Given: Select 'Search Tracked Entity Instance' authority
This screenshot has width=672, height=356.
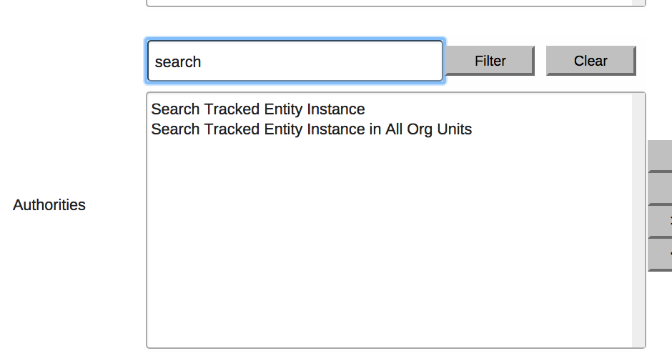Looking at the screenshot, I should point(258,109).
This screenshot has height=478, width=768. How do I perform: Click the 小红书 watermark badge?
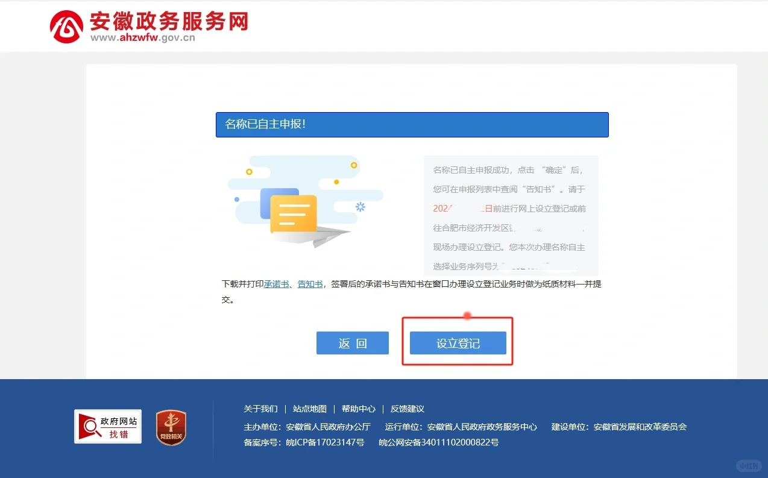(749, 466)
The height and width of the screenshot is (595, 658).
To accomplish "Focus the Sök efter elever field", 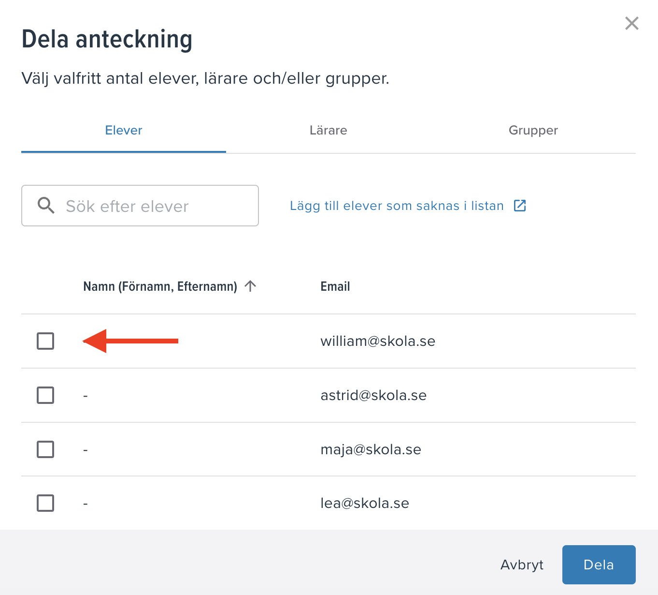I will point(140,206).
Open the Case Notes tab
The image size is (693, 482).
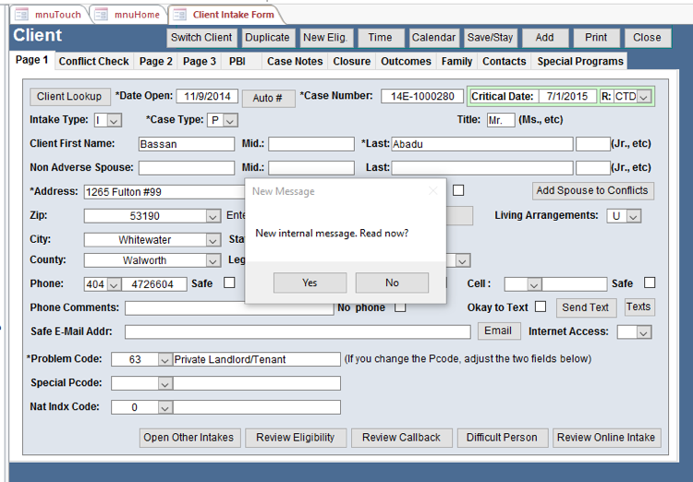[x=295, y=62]
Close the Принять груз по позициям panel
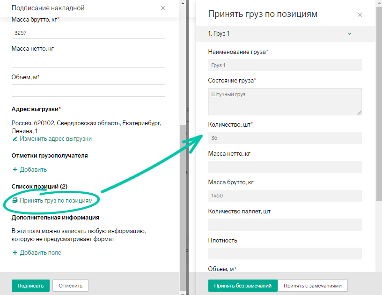Viewport: 382px width, 295px height. [360, 15]
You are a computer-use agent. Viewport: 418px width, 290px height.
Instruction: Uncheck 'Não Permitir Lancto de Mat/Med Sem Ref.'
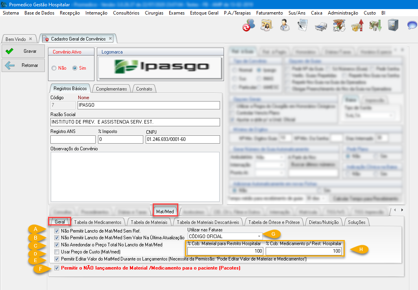click(57, 231)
☆ ☆ ☆
### REQUIRED ACTION
Excluding the pictures, write out exactly the lines from the line that contains "You are a computer-use" through the end of the records.

### RESPONSE TO THE EXERCISE
You are a computer-use agent. Viewport: 418px width, 290px height.
Instruction: Uncheck 'Não Permitir Lancto de Mat/Med Sem Ref.'
click(57, 231)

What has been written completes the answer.